→ **Task input**:
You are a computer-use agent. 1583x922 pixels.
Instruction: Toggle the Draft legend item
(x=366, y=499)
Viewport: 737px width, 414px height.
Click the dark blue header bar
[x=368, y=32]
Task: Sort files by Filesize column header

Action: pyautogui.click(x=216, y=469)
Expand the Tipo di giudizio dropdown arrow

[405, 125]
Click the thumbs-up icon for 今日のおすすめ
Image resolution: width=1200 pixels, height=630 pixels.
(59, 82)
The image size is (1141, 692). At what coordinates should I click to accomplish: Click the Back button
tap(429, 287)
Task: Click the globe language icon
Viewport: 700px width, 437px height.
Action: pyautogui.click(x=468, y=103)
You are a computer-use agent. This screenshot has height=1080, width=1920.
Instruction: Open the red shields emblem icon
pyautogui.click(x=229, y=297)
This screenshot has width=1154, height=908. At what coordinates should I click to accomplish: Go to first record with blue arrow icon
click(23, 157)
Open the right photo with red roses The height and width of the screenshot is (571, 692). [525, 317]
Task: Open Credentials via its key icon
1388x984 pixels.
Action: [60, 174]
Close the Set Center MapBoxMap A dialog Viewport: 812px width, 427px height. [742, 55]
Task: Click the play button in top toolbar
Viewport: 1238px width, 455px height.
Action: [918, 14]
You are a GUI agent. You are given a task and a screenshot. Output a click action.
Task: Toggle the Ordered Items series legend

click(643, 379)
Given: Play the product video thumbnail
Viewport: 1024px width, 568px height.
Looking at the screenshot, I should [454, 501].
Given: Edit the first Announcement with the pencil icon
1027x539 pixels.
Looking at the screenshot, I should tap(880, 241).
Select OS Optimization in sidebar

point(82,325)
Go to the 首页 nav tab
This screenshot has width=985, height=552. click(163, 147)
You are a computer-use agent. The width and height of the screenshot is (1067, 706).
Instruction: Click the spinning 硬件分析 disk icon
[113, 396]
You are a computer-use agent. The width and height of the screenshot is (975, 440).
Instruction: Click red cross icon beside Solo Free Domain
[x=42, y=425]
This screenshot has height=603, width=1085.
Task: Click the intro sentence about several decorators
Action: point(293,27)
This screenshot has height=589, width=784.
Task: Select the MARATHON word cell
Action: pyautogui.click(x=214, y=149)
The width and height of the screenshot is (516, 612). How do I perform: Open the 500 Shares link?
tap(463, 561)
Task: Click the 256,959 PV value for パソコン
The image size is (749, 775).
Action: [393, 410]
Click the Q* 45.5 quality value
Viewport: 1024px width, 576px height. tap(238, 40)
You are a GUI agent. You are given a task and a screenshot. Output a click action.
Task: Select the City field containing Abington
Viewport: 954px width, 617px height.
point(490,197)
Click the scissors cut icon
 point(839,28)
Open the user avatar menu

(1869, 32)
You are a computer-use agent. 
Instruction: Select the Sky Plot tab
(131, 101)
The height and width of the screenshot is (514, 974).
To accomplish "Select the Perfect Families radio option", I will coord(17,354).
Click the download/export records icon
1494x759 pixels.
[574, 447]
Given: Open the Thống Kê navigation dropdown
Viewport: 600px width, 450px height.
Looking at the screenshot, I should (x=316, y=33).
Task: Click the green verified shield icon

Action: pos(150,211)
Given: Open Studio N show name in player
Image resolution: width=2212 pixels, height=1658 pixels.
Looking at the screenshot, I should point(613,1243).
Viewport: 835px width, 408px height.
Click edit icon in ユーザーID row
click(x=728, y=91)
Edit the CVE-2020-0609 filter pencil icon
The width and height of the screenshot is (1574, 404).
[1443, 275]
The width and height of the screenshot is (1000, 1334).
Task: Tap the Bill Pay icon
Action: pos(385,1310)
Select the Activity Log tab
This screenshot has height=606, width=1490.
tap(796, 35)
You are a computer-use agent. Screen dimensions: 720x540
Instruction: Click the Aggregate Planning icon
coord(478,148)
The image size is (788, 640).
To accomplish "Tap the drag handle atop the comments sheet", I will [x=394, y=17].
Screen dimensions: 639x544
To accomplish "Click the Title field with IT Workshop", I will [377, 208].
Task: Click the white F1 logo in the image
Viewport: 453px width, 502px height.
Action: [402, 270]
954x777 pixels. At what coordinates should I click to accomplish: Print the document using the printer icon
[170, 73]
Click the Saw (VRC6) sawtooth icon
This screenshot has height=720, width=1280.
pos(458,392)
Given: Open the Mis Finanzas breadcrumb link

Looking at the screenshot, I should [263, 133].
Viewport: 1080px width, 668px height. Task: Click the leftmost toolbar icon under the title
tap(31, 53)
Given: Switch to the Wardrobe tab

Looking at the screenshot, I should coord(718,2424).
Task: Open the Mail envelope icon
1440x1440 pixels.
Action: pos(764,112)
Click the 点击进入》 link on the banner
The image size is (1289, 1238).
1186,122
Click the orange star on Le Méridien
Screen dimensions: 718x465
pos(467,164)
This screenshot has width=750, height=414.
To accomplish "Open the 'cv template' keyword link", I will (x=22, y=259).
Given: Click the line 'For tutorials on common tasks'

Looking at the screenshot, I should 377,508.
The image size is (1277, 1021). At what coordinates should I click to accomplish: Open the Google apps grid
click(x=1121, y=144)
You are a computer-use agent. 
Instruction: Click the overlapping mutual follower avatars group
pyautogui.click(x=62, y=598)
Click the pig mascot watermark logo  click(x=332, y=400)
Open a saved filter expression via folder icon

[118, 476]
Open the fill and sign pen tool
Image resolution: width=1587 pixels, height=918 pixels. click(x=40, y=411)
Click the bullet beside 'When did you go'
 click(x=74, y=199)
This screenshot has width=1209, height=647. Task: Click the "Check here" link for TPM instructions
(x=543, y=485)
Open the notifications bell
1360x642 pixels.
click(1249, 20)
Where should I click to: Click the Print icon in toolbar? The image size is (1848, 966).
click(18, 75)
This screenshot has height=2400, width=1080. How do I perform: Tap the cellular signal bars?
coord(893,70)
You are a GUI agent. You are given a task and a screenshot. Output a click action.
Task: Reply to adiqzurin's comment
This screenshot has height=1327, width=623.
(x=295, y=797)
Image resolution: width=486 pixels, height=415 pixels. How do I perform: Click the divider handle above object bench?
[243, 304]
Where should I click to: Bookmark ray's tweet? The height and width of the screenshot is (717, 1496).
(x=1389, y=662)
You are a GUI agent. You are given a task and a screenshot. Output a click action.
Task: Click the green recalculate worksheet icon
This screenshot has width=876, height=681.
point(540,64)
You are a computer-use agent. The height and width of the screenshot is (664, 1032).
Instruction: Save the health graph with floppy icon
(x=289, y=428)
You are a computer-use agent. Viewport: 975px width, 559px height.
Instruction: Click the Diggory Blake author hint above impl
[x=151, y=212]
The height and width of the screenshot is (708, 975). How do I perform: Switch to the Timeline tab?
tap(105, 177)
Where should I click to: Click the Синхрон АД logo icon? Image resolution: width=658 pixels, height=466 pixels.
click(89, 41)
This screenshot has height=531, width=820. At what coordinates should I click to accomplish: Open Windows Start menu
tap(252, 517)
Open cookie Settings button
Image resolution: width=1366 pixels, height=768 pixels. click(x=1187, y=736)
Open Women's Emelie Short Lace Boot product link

→ **Problem**: Return each line of the material above in which the string "will" appears.

→ **Exercise solution**:
To accomplish "Select the Perfect Families radio option", I will coord(17,354).
To accomplish "Tap the drag handle atop the comments sheet", I will [x=394, y=17].
To accomplish "Click the Title field with IT Workshop", I will [377, 208].
To accomplish "Open the 'cv template' keyword link", I will (x=22, y=259).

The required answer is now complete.